Collected data:
**********
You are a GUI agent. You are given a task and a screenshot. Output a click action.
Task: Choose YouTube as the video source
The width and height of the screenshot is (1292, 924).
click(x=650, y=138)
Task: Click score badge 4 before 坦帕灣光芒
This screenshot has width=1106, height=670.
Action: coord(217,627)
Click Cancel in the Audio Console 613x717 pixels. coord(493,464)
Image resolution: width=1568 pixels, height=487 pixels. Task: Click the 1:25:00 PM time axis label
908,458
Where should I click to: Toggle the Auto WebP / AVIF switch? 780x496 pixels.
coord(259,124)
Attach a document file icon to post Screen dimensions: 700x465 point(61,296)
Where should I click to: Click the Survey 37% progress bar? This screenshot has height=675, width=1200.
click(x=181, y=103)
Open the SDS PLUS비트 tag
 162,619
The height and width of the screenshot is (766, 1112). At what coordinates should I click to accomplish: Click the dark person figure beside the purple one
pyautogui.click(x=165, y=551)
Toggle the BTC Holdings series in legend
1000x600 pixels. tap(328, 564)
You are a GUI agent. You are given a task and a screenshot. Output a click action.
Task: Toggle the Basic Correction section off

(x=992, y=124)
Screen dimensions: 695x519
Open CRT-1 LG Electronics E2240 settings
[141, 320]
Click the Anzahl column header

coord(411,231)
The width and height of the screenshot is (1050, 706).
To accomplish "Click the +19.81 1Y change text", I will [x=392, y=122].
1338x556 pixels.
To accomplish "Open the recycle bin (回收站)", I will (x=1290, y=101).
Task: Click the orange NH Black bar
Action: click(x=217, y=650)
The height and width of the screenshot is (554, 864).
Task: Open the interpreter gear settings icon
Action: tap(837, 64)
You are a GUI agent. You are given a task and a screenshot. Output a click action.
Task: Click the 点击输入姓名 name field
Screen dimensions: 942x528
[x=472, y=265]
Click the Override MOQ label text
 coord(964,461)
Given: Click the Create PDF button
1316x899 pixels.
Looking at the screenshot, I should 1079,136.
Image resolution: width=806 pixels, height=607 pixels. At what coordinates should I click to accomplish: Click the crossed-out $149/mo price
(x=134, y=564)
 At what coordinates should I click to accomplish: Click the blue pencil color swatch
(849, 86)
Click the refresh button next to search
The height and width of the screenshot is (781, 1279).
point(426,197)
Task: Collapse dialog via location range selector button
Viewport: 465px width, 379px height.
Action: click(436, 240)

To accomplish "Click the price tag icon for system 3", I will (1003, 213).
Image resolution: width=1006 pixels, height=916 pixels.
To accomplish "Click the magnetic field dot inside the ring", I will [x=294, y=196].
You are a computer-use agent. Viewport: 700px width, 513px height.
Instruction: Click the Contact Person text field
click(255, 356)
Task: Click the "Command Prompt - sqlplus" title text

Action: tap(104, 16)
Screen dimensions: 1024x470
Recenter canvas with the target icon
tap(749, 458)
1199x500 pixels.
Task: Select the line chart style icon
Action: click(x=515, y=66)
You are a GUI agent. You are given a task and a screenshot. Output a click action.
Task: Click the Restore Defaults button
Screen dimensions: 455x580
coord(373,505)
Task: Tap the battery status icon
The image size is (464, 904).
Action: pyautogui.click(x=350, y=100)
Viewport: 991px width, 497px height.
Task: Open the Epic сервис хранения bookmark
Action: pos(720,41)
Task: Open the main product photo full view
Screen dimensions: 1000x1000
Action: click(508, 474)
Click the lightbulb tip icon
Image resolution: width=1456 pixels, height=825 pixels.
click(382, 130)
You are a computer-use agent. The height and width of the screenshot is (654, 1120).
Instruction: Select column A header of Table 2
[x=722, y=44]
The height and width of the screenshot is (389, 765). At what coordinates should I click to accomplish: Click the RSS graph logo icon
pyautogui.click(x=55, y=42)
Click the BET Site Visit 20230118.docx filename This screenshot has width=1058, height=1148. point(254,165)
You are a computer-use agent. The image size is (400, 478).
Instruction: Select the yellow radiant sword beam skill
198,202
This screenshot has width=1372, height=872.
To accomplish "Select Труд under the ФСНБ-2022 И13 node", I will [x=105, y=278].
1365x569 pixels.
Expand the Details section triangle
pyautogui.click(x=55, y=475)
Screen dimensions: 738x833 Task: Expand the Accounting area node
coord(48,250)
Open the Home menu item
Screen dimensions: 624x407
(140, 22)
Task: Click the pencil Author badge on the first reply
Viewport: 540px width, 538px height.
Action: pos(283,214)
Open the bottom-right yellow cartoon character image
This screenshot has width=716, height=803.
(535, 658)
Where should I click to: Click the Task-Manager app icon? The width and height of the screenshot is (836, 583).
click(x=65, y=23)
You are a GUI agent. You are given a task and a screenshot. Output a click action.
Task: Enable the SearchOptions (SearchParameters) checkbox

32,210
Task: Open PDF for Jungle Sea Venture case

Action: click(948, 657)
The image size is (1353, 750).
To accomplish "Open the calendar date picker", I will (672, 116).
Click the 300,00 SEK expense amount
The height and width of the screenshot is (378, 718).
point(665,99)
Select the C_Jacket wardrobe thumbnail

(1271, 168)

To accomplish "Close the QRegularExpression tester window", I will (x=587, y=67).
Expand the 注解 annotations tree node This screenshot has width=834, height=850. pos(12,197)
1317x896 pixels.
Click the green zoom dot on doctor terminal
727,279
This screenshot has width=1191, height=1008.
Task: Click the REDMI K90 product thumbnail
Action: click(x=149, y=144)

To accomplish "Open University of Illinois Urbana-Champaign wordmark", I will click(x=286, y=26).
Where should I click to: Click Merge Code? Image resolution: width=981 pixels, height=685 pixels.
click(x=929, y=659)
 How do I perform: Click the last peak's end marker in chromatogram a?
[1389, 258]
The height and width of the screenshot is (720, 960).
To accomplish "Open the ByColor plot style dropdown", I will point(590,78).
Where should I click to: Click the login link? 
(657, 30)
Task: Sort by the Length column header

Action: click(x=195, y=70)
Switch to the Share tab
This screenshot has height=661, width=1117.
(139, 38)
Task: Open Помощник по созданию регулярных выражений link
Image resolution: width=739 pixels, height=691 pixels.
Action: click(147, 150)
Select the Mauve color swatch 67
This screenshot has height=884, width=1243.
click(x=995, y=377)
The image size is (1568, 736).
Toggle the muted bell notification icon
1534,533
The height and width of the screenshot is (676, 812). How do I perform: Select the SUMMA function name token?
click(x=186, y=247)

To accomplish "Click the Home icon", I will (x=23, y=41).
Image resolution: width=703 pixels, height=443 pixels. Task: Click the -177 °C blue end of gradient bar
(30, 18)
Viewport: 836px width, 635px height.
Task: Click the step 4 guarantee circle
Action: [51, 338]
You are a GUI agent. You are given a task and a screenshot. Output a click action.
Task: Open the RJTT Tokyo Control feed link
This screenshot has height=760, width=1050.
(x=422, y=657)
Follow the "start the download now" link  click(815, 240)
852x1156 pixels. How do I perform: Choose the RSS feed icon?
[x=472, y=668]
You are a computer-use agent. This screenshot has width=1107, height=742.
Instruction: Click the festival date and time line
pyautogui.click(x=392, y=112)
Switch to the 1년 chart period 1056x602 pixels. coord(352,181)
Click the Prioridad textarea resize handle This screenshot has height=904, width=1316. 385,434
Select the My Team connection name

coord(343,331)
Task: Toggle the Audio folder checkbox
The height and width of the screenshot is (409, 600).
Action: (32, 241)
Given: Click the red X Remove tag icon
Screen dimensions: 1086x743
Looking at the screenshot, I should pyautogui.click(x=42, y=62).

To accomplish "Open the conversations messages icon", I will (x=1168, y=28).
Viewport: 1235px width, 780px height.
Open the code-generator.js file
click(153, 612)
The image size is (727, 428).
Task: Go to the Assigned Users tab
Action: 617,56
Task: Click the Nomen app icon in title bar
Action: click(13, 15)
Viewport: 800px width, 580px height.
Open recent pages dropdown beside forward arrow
**********
Work item: The answer must be a word-for-word restatement of the records.

Solution to the problem:
You are a GUI agent. You are given a task and a screenshot. Output a click action.
Task: Choose YouTube as the video source
The width and height of the screenshot is (1292, 924).
click(x=650, y=138)
Task: Click score badge 4 before 坦帕灣光芒
This screenshot has width=1106, height=670.
Action: coord(217,627)
Click Cancel in the Audio Console 613x717 pixels. coord(493,464)
Image resolution: width=1568 pixels, height=487 pixels. Task: Click the 1:25:00 PM time axis label
908,458
Where should I click to: Toggle the Auto WebP / AVIF switch? 780x496 pixels.
coord(259,124)
Attach a document file icon to post Screen dimensions: 700x465 point(61,296)
Where should I click to: Click the Survey 37% progress bar? This screenshot has height=675, width=1200.
click(x=181, y=103)
Open the SDS PLUS비트 tag
 162,619
The height and width of the screenshot is (766, 1112). At what coordinates should I click to accomplish: Click the dark person figure beside the purple one
pyautogui.click(x=165, y=551)
Toggle the BTC Holdings series in legend
1000x600 pixels. tap(328, 564)
You are a GUI agent. You are given a task and a screenshot. Output a click action.
Task: Toggle the Basic Correction section off

(x=992, y=124)
Screen dimensions: 695x519
Open CRT-1 LG Electronics E2240 settings
[141, 320]
Click the Anzahl column header

coord(411,231)
The width and height of the screenshot is (1050, 706).
To accomplish "Click the +19.81 1Y change text", I will [x=392, y=122].
1338x556 pixels.
To accomplish "Open the recycle bin (回收站)", I will (x=1290, y=101).
Task: Click the orange NH Black bar
Action: click(x=217, y=650)
The height and width of the screenshot is (554, 864).
Task: Open the interpreter gear settings icon
Action: tap(837, 64)
You are a GUI agent. You are given a task and a screenshot. Output a click action.
Task: Click the 点击输入姓名 name field
Screen dimensions: 942x528
[x=472, y=265]
Click the Override MOQ label text
 coord(964,461)
Given: Click the Create PDF button
1316x899 pixels.
Looking at the screenshot, I should 1079,136.
Image resolution: width=806 pixels, height=607 pixels. At what coordinates should I click to accomplish: Click the crossed-out $149/mo price
(x=134, y=564)
 At what coordinates should I click to accomplish: Click the blue pencil color swatch
(849, 86)
Click the refresh button next to search
The height and width of the screenshot is (781, 1279).
point(426,197)
Task: Collapse dialog via location range selector button
Viewport: 465px width, 379px height.
Action: click(436, 240)

To accomplish "Click the price tag icon for system 3", I will (1003, 213).
Image resolution: width=1006 pixels, height=916 pixels.
To accomplish "Click the magnetic field dot inside the ring", I will [x=294, y=196].
You are a computer-use agent. Viewport: 700px width, 513px height.
Instruction: Click the Contact Person text field
click(255, 356)
Task: Click the "Command Prompt - sqlplus" title text

Action: tap(104, 16)
Screen dimensions: 1024x470
Recenter canvas with the target icon
tap(749, 458)
1199x500 pixels.
Task: Select the line chart style icon
Action: click(x=515, y=66)
You are a GUI agent. You are given a task and a screenshot. Output a click action.
Task: Click the Restore Defaults button
Screen dimensions: 455x580
coord(373,505)
Task: Tap the battery status icon
The image size is (464, 904).
Action: pyautogui.click(x=350, y=100)
Viewport: 991px width, 497px height.
Task: Open the Epic сервис хранения bookmark
Action: pos(720,41)
Task: Open the main product photo full view
Screen dimensions: 1000x1000
Action: click(508, 474)
Click the lightbulb tip icon
Image resolution: width=1456 pixels, height=825 pixels.
click(382, 130)
You are a computer-use agent. The height and width of the screenshot is (654, 1120).
Instruction: Select column A header of Table 2
[x=722, y=44]
The height and width of the screenshot is (389, 765). At what coordinates should I click to accomplish: Click the RSS graph logo icon
pyautogui.click(x=55, y=42)
Click the BET Site Visit 20230118.docx filename This screenshot has width=1058, height=1148. point(254,165)
You are a computer-use agent. The image size is (400, 478).
Instruction: Select the yellow radiant sword beam skill
198,202
This screenshot has width=1372, height=872.
To accomplish "Select Труд under the ФСНБ-2022 И13 node", I will [x=105, y=278].
1365x569 pixels.
Expand the Details section triangle
pyautogui.click(x=55, y=475)
Screen dimensions: 738x833 Task: Expand the Accounting area node
coord(48,250)
Open the Home menu item
Screen dimensions: 624x407
(140, 22)
Task: Click the pencil Author badge on the first reply
Viewport: 540px width, 538px height.
Action: pos(283,214)
Open the bottom-right yellow cartoon character image
This screenshot has width=716, height=803.
(535, 658)
Where should I click to: Click the Task-Manager app icon? The width and height of the screenshot is (836, 583).
click(x=65, y=23)
You are a GUI agent. You are given a task and a screenshot. Output a click action.
Task: Enable the SearchOptions (SearchParameters) checkbox

32,210
Task: Open PDF for Jungle Sea Venture case

Action: click(948, 657)
The image size is (1353, 750).
To accomplish "Open the calendar date picker", I will (672, 116).
Click the 300,00 SEK expense amount
The height and width of the screenshot is (378, 718).
point(665,99)
Select the C_Jacket wardrobe thumbnail

(1271, 168)

To accomplish "Close the QRegularExpression tester window", I will (x=587, y=67).
Expand the 注解 annotations tree node This screenshot has width=834, height=850. pos(12,197)
1317x896 pixels.
Click the green zoom dot on doctor terminal
727,279
This screenshot has width=1191, height=1008.
Task: Click the REDMI K90 product thumbnail
Action: click(x=149, y=144)

To accomplish "Open University of Illinois Urbana-Champaign wordmark", I will click(x=286, y=26).
Where should I click to: Click Merge Code? Image resolution: width=981 pixels, height=685 pixels.
click(x=929, y=659)
 How do I perform: Click the last peak's end marker in chromatogram a?
[1389, 258]
The height and width of the screenshot is (720, 960).
To accomplish "Open the ByColor plot style dropdown", I will point(590,78).
Where should I click to: Click the login link? 
(657, 30)
Task: Sort by the Length column header

Action: click(x=195, y=70)
Switch to the Share tab
This screenshot has height=661, width=1117.
(139, 38)
Task: Open Помощник по созданию регулярных выражений link
Image resolution: width=739 pixels, height=691 pixels.
Action: click(147, 150)
Select the Mauve color swatch 67
This screenshot has height=884, width=1243.
click(x=995, y=377)
The image size is (1568, 736).
Toggle the muted bell notification icon
1534,533
The height and width of the screenshot is (676, 812). How do I perform: Select the SUMMA function name token?
click(x=186, y=247)

To accomplish "Click the Home icon", I will (x=23, y=41).
Image resolution: width=703 pixels, height=443 pixels. Task: Click the -177 °C blue end of gradient bar
(30, 18)
Viewport: 836px width, 635px height.
Task: Click the step 4 guarantee circle
Action: [51, 338]
You are a GUI agent. You are given a task and a screenshot. Output a click action.
Task: Open the RJTT Tokyo Control feed link
This screenshot has height=760, width=1050.
(x=422, y=657)
Follow the "start the download now" link  click(815, 240)
852x1156 pixels. How do I perform: Choose the RSS feed icon?
[x=472, y=668]
You are a computer-use agent. This screenshot has width=1107, height=742.
Instruction: Click the festival date and time line
pyautogui.click(x=392, y=112)
Switch to the 1년 chart period 1056x602 pixels. coord(352,181)
Click the Prioridad textarea resize handle This screenshot has height=904, width=1316. 385,434
Select the My Team connection name

coord(343,331)
Task: Toggle the Audio folder checkbox
The height and width of the screenshot is (409, 600).
Action: (32, 241)
Given: Click the red X Remove tag icon
Screen dimensions: 1086x743
Looking at the screenshot, I should pyautogui.click(x=42, y=62).

To accomplish "Open the conversations messages icon", I will (x=1168, y=28).
Viewport: 1235px width, 780px height.
Open the code-generator.js file
click(153, 612)
The image size is (727, 428).
Task: Go to the Assigned Users tab
Action: 617,56
Task: Click the Nomen app icon in title bar
Action: click(13, 15)
Viewport: 800px width, 580px height.
Open recent pages dropdown beside forward arrow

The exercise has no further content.